The contents substantiated that this was indeed from someone who had been active as a collector years ago. There were 1955 Topps Doubleheaders in beautiful shape. There were also some unknown baseball and football cards that looked like they had been almost home-made, but by a professional artist. They were the size of the 1950 Bowmans and looked similar to the Bowmans in style and appearance. The blank cardboard backs had the hand-written names of the players, positions and teams. The generally poor handwriting was consistent and accurate enough to not look like it was written by a young collector.
The catalog page
Also in the box was a catalog page dated September 1957, with the heading of card dealer Sam Rosen of New York City, stepfather of early Topps product development director Woody Gelman (1915-78). I later learned that Gelman had facilitated Rosen getting into the business, a convenience to Topps in that they could forward the many time-consuming collector requests they received for missing card numbers to Rosen. Rosen would buy the cards he needed from Topps.

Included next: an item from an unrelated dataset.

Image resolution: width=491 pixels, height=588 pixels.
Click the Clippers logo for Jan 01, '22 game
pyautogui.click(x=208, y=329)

The catalog page contained hand-written numbers with 128 times two equaling 2.56, 1.76 and 1.32 added together to get 3.08, and then all numbers added again of 1.28, 1.28, 1.32 and 1.76 to total 5.64 – a whopping $5.64 in payment. Someone had drawn a circle around the descriptions of the 1957 football cards for sale at $1.76 for the first series of 88 cards and $1.32 for the second series of 66 cards. The numbers 1.28 and 1.28 are a little more mysterious. They could stand for 128 Bowman football cards from 1954 at 2 cents each, or (in Landon Sims’s opinion) they could stand for 128 of his mysterious football cards at 2 cents apiece.
Topps 1955 Doubleheaders were also available for 2 cents each or $1.32 for the set. Topps 1952 high numbers were rather pricey though at 5 cents each. No sense buying any of those ancient cards. The Rosen catalog states they didn’t have sets of all cards and the 1954 Bowman Football cards were not advertised as being a complete set. There was no mention of the miscellaneous football or baseball cards per se on the catalog sheet. Perhaps they priced the mystery cards at the same price as the other Bowman football cards – 2 cents each?

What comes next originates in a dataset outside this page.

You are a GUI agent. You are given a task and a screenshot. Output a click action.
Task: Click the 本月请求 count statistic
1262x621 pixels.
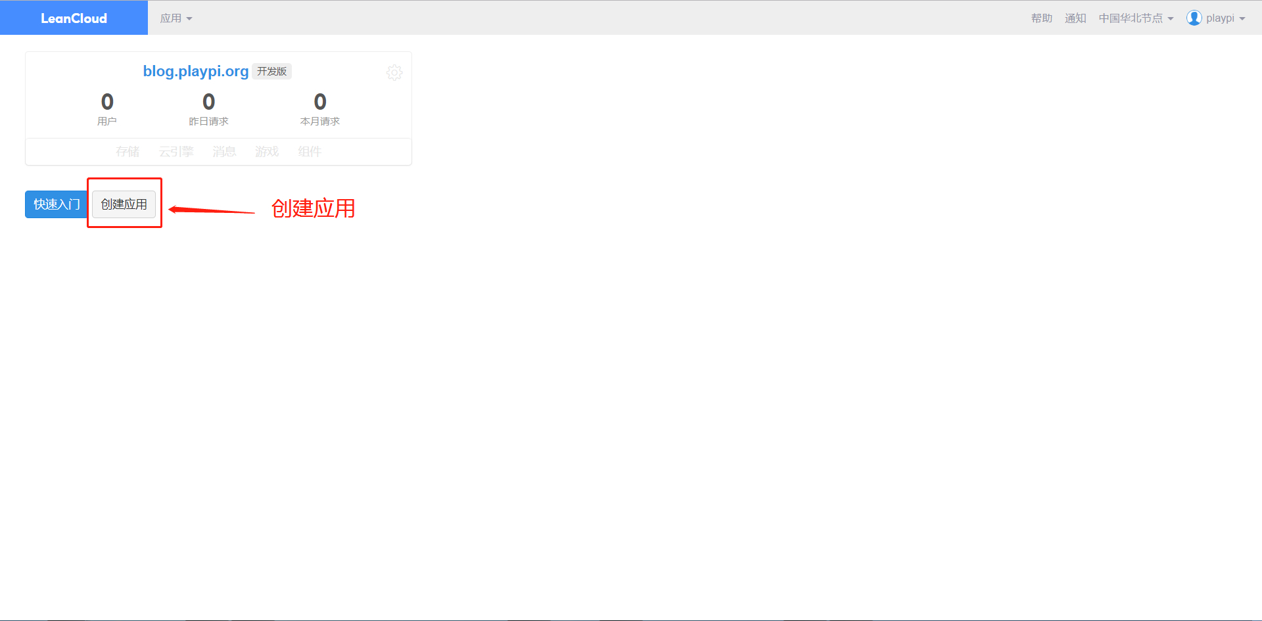tap(320, 109)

After some negotiations with the flea market seller, Landon passed on the Doubleheaders but bought the “miscellaneous” cards. Sims heard that a 1948 Bowman Baseball set, a 1949 Bowman Baseball set, a 1948-49 Leaf Baseball set and a 1948 Bowman near-complete basketball set had also been in the estate but were no longer available.
Mystery cards
I’ll let Landon describe the “miscellaneous” cards he bought: “The cards include 17 baseball cards (numbered to 18 with one number missing) and 130 football cards (most of them numbered on the reverse with numbers up to No. 174). The cards are all cut to 21/16-by-21/2 inches; the same size as the 1948-50 Bowman Baseball cards. The cards are all hand-painted-over photographs on pieces of paper that have been glued to the card. The field background and jerseys are all drawn in with paint or a type of pencil or both. The artwork is stunning. These are all like miniature one-of-one hand-painted cards. The cards also have similar pictures to the early Bowman cards. At the time, I had no idea what they were other than hand-painted cards from an early sports card dealer. After visiting Books a Million and thumbing through some old catalogs, I found that Bowman had issued proof cards. These were different than mine in that the proofs went through production and had different backgrounds and looked like ’52s but were a little larger. I then went on a quest. Did Bowman have any other proofs that were hand-painted? What did they look like? There were some early football cards that players received that were hand-painted and given to the player. I knew that Bowman did proofs like these, but what set were these?”
Vrechek is on the case
At about this point, Landon got in touch with me to assist in the investigation, sending me several cards for inspection. My first impressions were that the cards were colorized photo mock-ups for sets that were never issued and that the cards were created at Bowman over a brief time span and transferred to Topps upon the sale by Bowman. They were certainly well done and looked old enough to have been around with Eisenhower.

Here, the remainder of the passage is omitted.